-- begin Text section --

Linda and name-value sets

Kragen Sitaker kragen@pobox.com
Wed, 17 Jul 2002 16:17:58 -0400 (EDT)


This post is probably more half-baked than the usual kragen-tol post,
but I might revisit it in a few years and cook it a bit more
thoroughly.  However, at the moment, it lacks motivation, it is likely
to duplicate earlier work without acknowledging it, and it is probably
mostly wrong, because I don't know anything about Linda.

Introduction to Linda
=====================

Linda was originally constructed to handle the problem of writing
parallel programs for massively-parallel supercomputers.

Linda is a nice, simple interface that unifies publish-and-subscribe
event notification, data storage, and general interprocess
communication.  It's based on tuples; each Linda tuple contains some
fields that contain data ("actuals") and others that don't
("formals").  At least the first field must be actual.

There is a shared, flat space of anonymous tuples.  In typical Linda
implementations, tuples are actually stored on one or another
particular node, but this is not visible to the client program.

There are three basic operations in Linda, "in", "out", and "rd", each
of which take a tuple argument; "in" treats its tuple argument as a
pattern with variables where the tuple has "formals", pattern-matches
it against the set of tuples in the tuple space, and deletes a tuple
that matches, returning its contents to the calling program; "rd" is
exactly the same except that it doesn't delete the tuple from the
tuple space; and "out" adds a tuple to the tuple space.  "rd" and "in"
block until a matching tuple is available, and typical Linda
implementations also include non-blocking versions.

There's also a modified version of "out" called "eval", which I don't
understand; it appears that the tuple passed to "eval" may have fields
containing expressions in the client programming language, which Linda
will then cause to be evaluated in parallel in other tasks before
adding the tuple to the tuple space.

-- end Text section --

What you need to do:
1. Name the three basic operations that the post about Linda and name-value sets identifies.
2. In the Linda post, which field of a tuple is required to be actual?
3. Carry on the post about Linda and name-value sets from its final sentence.

-- begin Given information --

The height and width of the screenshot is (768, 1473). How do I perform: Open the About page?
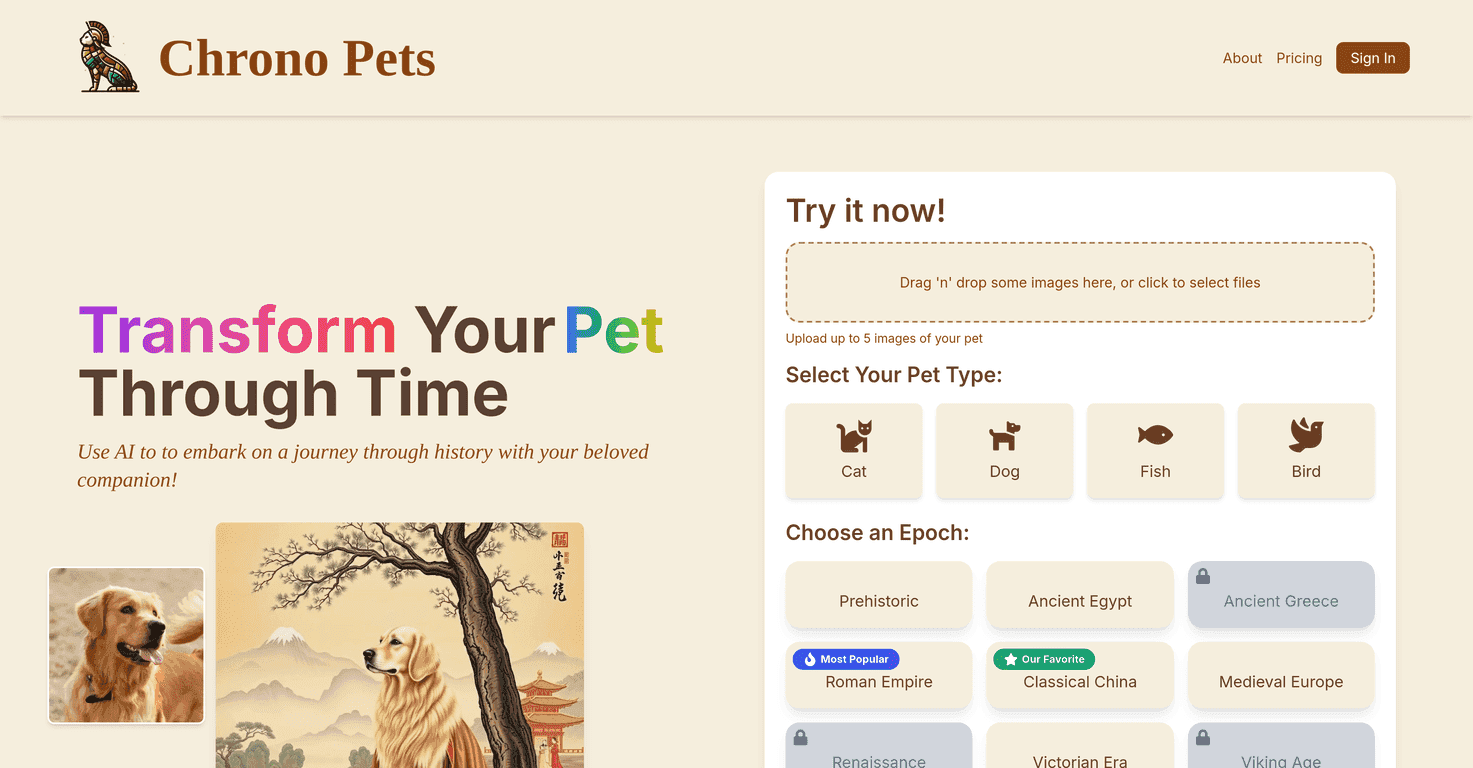click(x=1242, y=58)
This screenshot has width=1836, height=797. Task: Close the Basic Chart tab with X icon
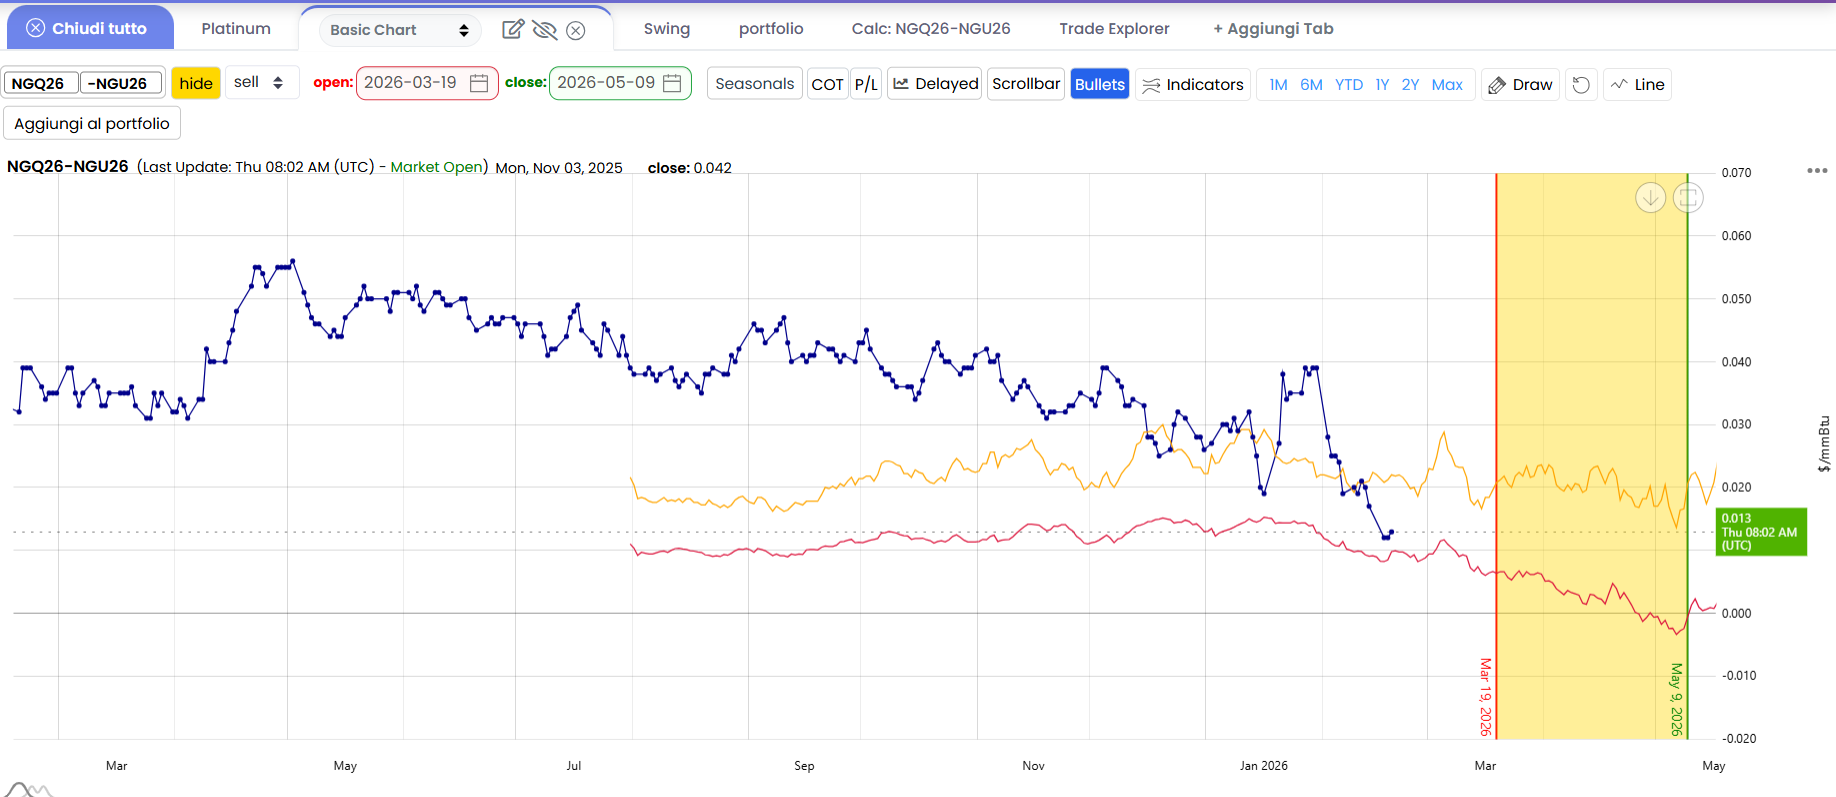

-- end Given information --

Expected responses:
1. "in", "out", and "rd"

2. At least the first field must be actual.

3.
Linda tuple spaces are surprisingly powerful.

For example, a tuple space is at least as powerful as a standard
filesystem, modulo permission checking; simply insert <"filecontents",
"/home/kragen/.login", "#!/bin/sh\n..."> tuples into the tuple space,
extending as necessary to support partial file reads, directory
contents, etc.  It supports mutual exclusion straightforwardly; a
particular tuple is inserted into the tuple space at startup, and any
process needing it removes it temporarily.  It supports queues with
<streamname, indexnum, value> tuples, plus special tuples to indicate
the head and tail of the stream; and the queues can support multiple
readers and writers.  It supports dataflow programming: parts of your
program that need data that hasn't yet been computed will block until
it's been computed.  It supports shared-memory programming: <"shm",
address, value>, at whatever granularity of addressing performs best.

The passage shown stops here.